Okay, good, an increase in pressure is a step in the right direction. The mechanic felt that we weren’t spinning the engine fast enough to build up the heat needed to seat the rings further. We’d been running the generator to give the batteries a bit extra oomph (and to recharge after each effort), but it just wasn’t enough. A load test revealed that one of our three batteries was nearing the end of its life, so we replaced it (we have a single battery bank; the engine is small and does not require a dedicated starting battery).
Now we could crank longer and faster. You couldn’t see it, but you could very faintly smell a bit of exhaust on each try. And occasionally the engine would cough. A bit of oil was added to each cylinder to seal up the minute gap between the ring and the cylinder wall and the compression climbed again. Finally, you could feel the engine heating up as the start attempts continued. And then finally . . .

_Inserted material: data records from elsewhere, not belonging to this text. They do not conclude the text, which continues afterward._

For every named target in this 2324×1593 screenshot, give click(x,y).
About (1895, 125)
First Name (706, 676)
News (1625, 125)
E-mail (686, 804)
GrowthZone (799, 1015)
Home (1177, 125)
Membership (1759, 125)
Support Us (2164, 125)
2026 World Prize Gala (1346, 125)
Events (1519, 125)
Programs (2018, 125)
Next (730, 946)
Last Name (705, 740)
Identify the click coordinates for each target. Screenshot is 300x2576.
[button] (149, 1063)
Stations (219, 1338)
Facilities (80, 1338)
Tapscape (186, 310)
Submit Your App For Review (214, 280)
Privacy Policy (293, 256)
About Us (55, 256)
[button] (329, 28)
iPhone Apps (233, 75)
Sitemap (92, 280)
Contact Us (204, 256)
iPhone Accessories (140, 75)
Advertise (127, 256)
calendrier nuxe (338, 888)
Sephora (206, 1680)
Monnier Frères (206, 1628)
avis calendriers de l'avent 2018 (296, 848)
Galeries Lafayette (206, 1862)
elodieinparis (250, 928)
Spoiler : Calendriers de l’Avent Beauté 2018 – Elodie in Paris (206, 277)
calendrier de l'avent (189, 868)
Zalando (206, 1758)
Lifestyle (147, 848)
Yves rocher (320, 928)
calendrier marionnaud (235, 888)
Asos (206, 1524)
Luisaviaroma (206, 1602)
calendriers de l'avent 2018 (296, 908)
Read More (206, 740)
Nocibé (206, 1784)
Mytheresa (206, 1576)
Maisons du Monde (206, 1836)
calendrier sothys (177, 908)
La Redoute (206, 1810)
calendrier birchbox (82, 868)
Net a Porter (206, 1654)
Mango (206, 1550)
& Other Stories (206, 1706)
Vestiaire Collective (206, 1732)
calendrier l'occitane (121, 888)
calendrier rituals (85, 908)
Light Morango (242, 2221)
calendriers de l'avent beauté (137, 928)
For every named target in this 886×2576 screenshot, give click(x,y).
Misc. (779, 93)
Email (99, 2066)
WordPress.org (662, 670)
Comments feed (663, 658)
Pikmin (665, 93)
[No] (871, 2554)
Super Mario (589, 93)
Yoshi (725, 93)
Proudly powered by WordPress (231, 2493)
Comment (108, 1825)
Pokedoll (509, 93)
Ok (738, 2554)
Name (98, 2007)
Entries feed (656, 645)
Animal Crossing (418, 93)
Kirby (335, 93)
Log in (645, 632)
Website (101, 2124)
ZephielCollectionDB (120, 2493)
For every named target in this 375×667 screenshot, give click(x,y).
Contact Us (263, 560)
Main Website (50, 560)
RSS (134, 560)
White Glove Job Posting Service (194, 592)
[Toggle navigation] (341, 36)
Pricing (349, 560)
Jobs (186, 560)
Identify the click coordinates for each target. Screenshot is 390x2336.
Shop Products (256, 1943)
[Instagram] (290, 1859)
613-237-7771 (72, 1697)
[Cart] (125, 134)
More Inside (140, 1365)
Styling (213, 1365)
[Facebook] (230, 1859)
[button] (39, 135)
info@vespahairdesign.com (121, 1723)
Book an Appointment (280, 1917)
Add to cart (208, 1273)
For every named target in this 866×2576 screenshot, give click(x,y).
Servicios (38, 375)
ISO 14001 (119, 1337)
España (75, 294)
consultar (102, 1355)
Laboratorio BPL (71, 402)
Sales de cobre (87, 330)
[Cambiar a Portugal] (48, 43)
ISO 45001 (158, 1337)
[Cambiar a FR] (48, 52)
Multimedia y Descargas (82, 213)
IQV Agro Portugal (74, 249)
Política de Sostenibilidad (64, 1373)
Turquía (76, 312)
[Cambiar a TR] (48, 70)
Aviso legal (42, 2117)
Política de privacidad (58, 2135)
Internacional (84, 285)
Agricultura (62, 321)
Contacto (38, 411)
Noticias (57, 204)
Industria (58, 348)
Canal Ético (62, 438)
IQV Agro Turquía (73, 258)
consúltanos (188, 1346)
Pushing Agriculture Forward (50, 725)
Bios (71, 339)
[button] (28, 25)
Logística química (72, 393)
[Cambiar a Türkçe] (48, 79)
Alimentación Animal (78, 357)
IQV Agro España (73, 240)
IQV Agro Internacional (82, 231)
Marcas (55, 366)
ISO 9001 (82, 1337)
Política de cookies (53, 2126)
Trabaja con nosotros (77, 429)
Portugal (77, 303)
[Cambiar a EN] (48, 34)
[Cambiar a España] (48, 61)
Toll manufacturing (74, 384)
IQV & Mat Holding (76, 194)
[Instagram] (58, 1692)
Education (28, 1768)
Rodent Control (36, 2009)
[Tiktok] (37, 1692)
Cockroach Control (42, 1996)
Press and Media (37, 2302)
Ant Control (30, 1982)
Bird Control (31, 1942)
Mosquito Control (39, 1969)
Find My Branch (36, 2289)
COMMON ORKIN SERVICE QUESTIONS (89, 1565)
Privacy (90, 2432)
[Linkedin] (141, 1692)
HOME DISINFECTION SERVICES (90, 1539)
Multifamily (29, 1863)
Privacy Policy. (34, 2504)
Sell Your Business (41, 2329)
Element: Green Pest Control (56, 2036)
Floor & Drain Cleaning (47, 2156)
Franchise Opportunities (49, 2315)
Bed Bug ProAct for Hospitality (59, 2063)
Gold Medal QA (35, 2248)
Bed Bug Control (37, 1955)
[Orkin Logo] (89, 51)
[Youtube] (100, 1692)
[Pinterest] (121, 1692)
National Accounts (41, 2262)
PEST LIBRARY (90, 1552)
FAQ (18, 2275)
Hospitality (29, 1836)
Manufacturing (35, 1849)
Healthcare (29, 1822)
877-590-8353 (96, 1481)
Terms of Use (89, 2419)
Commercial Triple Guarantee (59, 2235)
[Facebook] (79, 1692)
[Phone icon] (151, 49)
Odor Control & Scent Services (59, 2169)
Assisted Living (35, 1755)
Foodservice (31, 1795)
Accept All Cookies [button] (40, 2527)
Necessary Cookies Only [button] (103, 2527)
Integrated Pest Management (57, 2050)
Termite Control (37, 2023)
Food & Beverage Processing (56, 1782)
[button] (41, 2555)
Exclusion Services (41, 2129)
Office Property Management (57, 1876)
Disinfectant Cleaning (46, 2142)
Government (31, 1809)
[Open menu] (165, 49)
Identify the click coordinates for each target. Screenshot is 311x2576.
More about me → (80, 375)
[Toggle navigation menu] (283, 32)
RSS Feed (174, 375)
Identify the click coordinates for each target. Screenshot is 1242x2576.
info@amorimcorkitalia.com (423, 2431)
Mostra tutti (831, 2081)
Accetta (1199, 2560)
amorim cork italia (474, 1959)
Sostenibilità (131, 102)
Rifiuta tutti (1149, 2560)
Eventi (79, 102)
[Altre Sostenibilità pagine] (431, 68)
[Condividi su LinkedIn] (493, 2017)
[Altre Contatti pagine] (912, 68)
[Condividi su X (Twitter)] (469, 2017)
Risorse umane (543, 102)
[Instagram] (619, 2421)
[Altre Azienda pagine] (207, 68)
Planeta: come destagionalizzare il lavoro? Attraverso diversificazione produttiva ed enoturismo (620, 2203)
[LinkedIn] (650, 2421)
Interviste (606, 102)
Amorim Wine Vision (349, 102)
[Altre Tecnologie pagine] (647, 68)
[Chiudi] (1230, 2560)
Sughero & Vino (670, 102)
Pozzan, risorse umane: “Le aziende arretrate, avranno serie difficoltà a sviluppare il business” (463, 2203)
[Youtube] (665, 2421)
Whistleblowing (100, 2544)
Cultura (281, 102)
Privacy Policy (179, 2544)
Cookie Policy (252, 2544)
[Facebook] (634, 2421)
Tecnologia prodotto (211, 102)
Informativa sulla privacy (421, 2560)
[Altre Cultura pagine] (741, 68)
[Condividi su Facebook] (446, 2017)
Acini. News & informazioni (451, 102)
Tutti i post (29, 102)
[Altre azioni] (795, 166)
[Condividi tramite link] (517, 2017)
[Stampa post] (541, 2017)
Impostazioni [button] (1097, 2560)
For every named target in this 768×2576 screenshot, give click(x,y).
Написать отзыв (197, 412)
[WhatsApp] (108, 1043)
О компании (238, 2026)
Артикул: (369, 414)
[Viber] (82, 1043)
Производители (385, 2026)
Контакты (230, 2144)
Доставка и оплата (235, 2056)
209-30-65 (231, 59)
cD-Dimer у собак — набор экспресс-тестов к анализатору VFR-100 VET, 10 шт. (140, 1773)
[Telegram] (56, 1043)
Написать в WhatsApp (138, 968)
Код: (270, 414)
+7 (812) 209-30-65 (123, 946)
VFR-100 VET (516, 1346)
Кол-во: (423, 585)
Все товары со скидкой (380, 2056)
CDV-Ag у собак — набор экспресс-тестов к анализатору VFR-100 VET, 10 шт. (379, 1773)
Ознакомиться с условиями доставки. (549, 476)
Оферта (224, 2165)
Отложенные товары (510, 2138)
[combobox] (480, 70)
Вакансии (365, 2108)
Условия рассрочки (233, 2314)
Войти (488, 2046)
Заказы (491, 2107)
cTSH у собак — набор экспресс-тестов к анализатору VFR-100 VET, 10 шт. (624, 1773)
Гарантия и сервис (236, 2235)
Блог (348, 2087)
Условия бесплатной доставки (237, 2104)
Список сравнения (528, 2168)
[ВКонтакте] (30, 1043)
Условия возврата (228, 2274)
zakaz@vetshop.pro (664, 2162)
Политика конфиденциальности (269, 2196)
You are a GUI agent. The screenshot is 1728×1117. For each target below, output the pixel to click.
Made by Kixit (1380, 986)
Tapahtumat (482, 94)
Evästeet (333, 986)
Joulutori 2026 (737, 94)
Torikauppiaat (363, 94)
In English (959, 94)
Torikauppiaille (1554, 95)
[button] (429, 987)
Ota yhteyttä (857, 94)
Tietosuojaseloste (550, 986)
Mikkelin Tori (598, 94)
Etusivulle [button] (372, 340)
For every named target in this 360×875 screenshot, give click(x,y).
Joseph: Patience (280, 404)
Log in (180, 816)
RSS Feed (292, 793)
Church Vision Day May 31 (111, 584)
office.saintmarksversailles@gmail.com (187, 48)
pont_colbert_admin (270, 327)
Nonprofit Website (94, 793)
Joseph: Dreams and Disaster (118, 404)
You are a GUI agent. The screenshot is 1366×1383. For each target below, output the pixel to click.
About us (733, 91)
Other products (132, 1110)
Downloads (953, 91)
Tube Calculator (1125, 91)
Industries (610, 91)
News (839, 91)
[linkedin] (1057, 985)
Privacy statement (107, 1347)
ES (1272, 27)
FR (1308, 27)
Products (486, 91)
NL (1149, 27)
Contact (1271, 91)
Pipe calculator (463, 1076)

Okay, it’s running . . . but that sounded pretty rough starting. After letting it run maybe 5 minutes and then restarting it, it started right up.
We let it run about 30 minutes, then changed the oil. This is really important with a freshly rebuilt engine as there may be metal shavings in the engine — and again it’s something that you don’t have to worry about with a shop rebuild as they should take care of it.
Starting up again the next morning (with our mechanic present, thankfully), the engine started vibrating badly and the alternator belt squealed as well. Again, the mechanic expected this as the valves needed to be adjusted as they, too, seated themselves. The alternator had simply loosened slightly due to the vibrations and it just needed tightening.
Again, I want to repeat that if you have an engine removed and rebuilt in a shop where it can be started, you shouldn’t face these problems. But if you — like we — have a cockpit rebuild, it’s important to know that hard starting isn’t a sign that the rebuild was bad. We didn’t know what a bear it would be to start the first time, and really stressed out as it didn’t happen immediately. Knowing that it’s normal brings the anxiety level down several notches.
Barefoot Gal starts easily now, and just purrs!